At what a rate he went, to breathe the schoolmaster; and how he then lounged and loitered, to put his patience to another kind of wear; what preposterous ways he took, with no other object on earth than to disappoint and punish him; and how he wore him out by every piece of ingenuity that his eccentric humour could devise; all this Lightwood noted, with a feeling of astonishment that so careless a man could be so wary, and that so idle a man could take so much trouble. At last, far on in the third hour of the pleasures of the chase, when he had brought the poor dogging wretch round again into the City, he twisted Mortimer up a few dark entries, twisted him into a little square court, twisted him sharp round again, and they almost ran against Bradley Headstone.

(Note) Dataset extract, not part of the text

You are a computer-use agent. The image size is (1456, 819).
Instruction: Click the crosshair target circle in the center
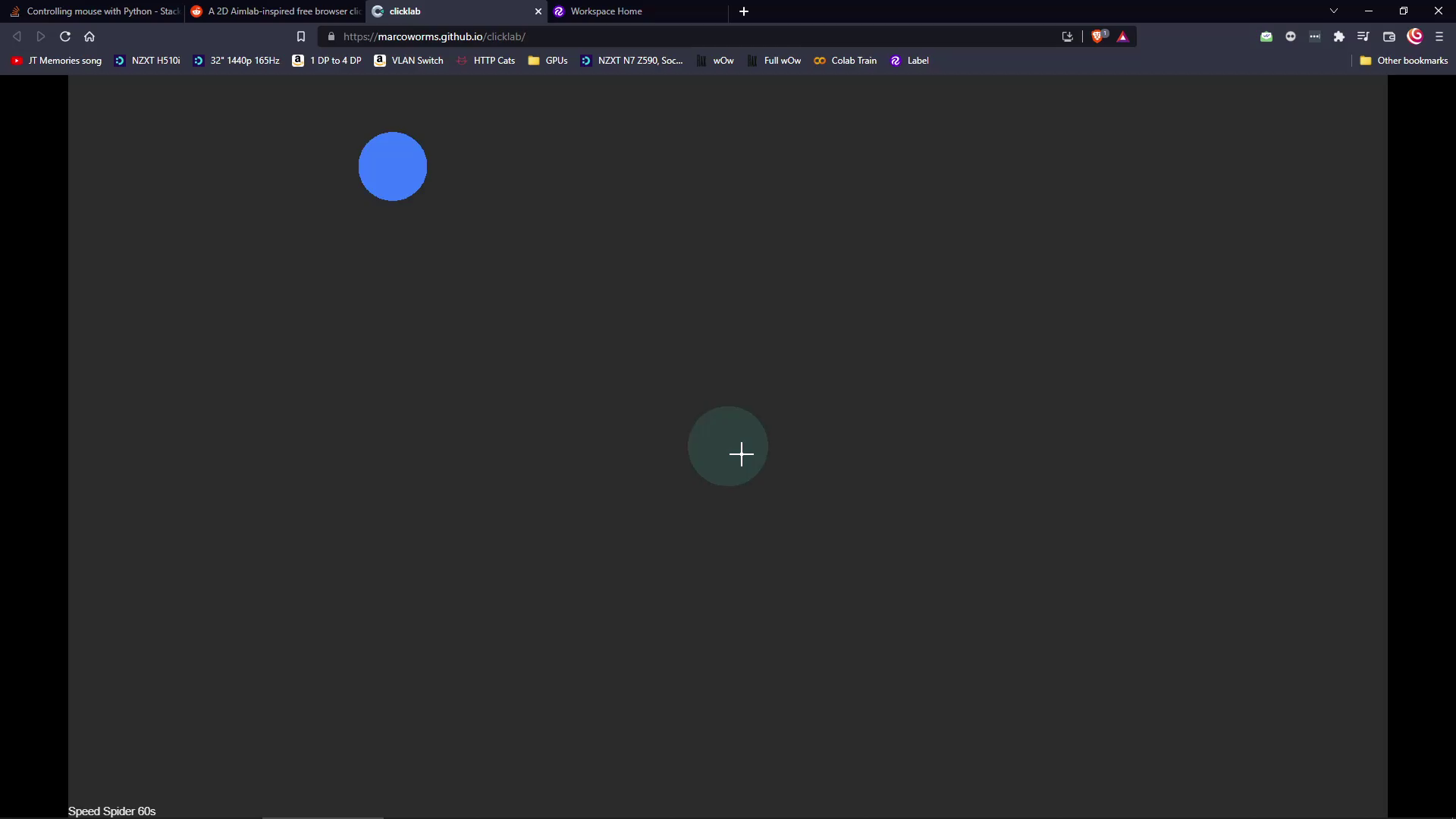pos(728,447)
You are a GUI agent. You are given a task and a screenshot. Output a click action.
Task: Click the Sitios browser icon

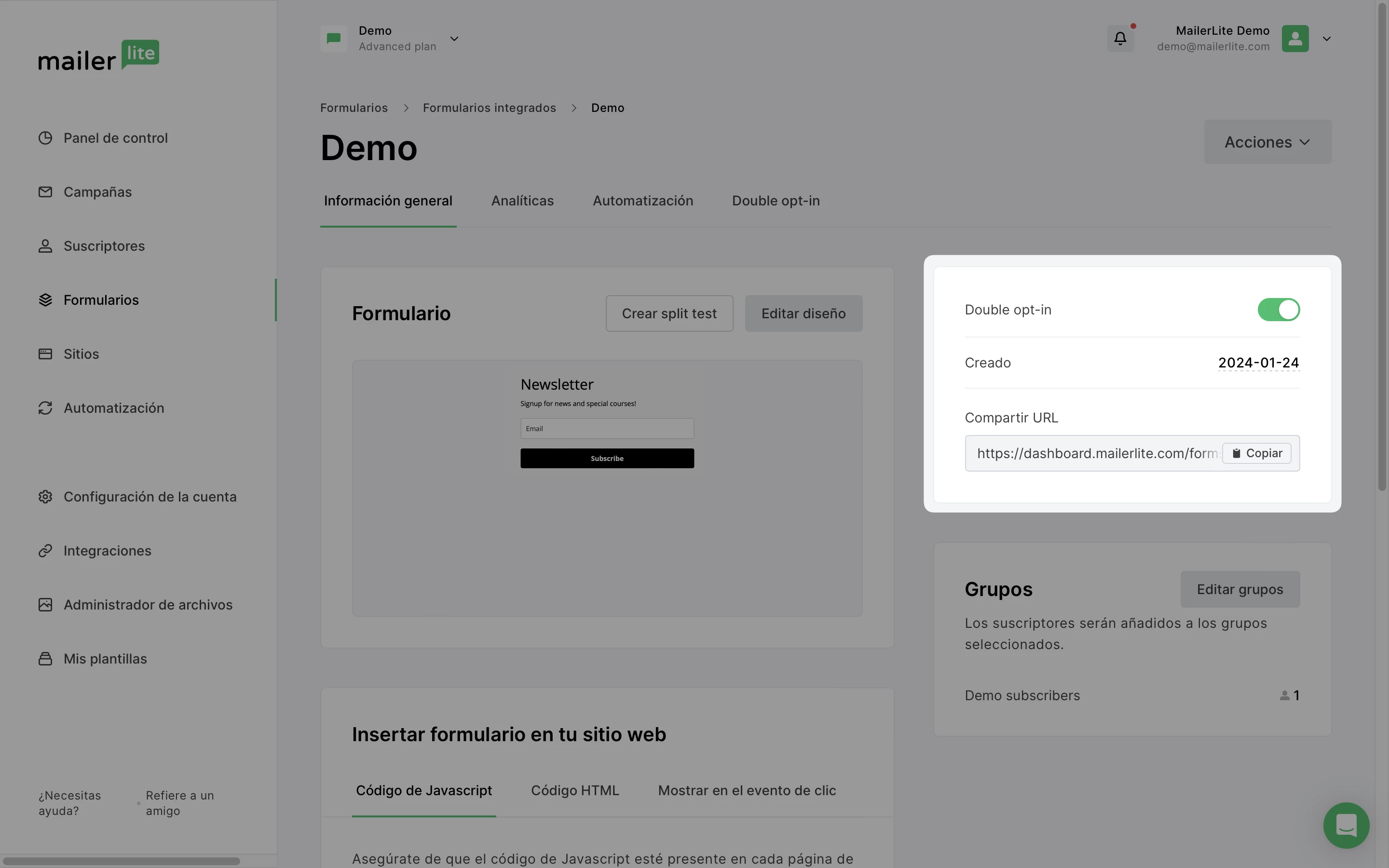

'And you see, as I was saying, Mortimer,' remarked Eugene aloud with the utmost coolness, as though there were no one within hearing by themselves: 'and you see, as I was saying—undergoing grinding torments.'

It was not too strong a phrase for the occasion. Looking like the hunted and not the hunter, baffled, worn, with the exhaustion of deferred hope and consuming hate and anger in his face, white-lipped, wild-eyed, draggle-haired, seamed with jealousy and anger, and torturing himself with the conviction that he showed it all and they exulted in it, he went by them in the dark, like a haggard head suspended in the air: so completely did the force of his expression cancel his figure.
Mortimer Lightwood was not an extraordinarily impressible man, but this face impressed him. He spoke of it more than once on the remainder of the way home, and more than once when they got home.

They had been abed in their respective rooms two or three hours, when Eugene was partly awakened by hearing a footstep going about, and was fully awakened by seeing Lightwood standing at his bedside.

'Nothing wrong, Mortimer?'

'No.'

'What fancy takes you, then, for walking about in the night?'

'I am horribly wakeful.'

'How comes that about, I wonder!'

'Eugene, I cannot lose sight of that fellow's face.'

'Odd!' said Eugene with a light laugh, 'I can.' And turned over, and fell asleep again.